Residents blame flats on highway department’s choice in gravel
Kerry Clines | December 6, 2017

A gravel and dirt road off the Klondike Highway in Yukon. Photo: Google Maps

Some people in Dawson City, Yukon, Canada, are complaining about the material being used on local roads, claiming it’s puncturing their tires, cbcnews.com reports.

“We’re probably getting 40 tires a month with these rocks in them,” Dustin McCulley, who has owned Endurance Automo

tive in Dawson City since 2004, told the news agency, adding that he thinks the highway department has changed the rock it used on highways. “[It’s] a dark black rock that’s in the shape of an arrowhead. One end’s flat, and one end is pointed like a razor. It pushes right through our soft winter tires. This is one of the worst years I’ve seen. Some people are coming in with three in a week — the same tires punctured three times. We’re predicting that most of this is coming from the sanding trucks. We don’t know where else it would be coming from.”
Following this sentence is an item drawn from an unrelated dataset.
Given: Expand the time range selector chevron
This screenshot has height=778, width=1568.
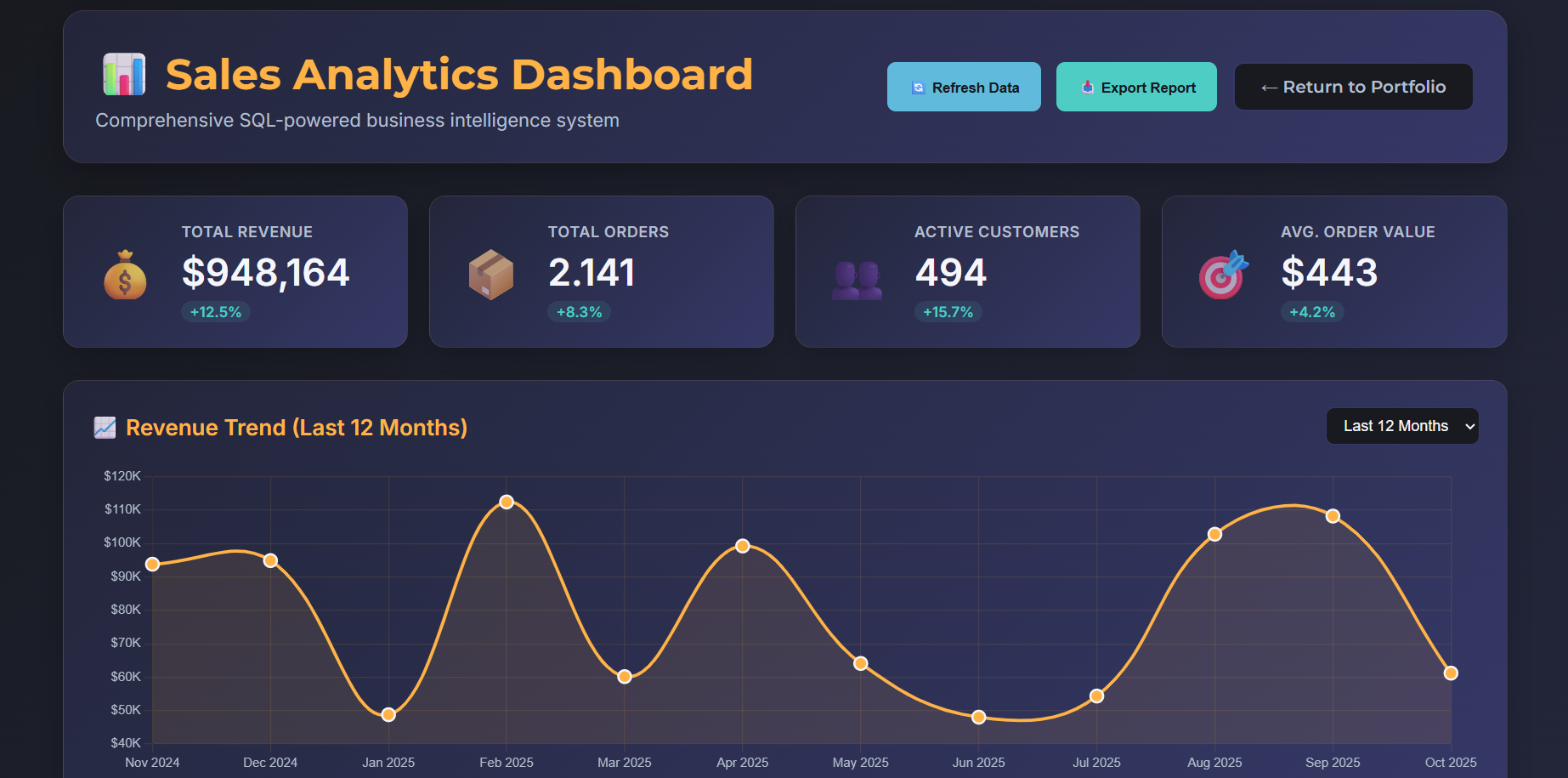Looking at the screenshot, I should (1468, 425).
McCulley told the news agency that some customers have complained to Yukon’s Highways and Public Works department, but the agency says it doesn’t understand the complaints. Spokesperson Doris Wurfbaum said the department has been using the same material for years, describing it as an “engineered, 10-millimeter standard aggregate,” which is used on roads and highways throughout Yukon.

“This is the first I’ve heard of it, certainly,” Wurfbaum told the news agency, referring to the complaints. “I cannot really speak to the issue of flat tires. Our number one priority is safety on the highway. We need an aggregate that is going to stick to the road to increase friction and traction for the traveling public.”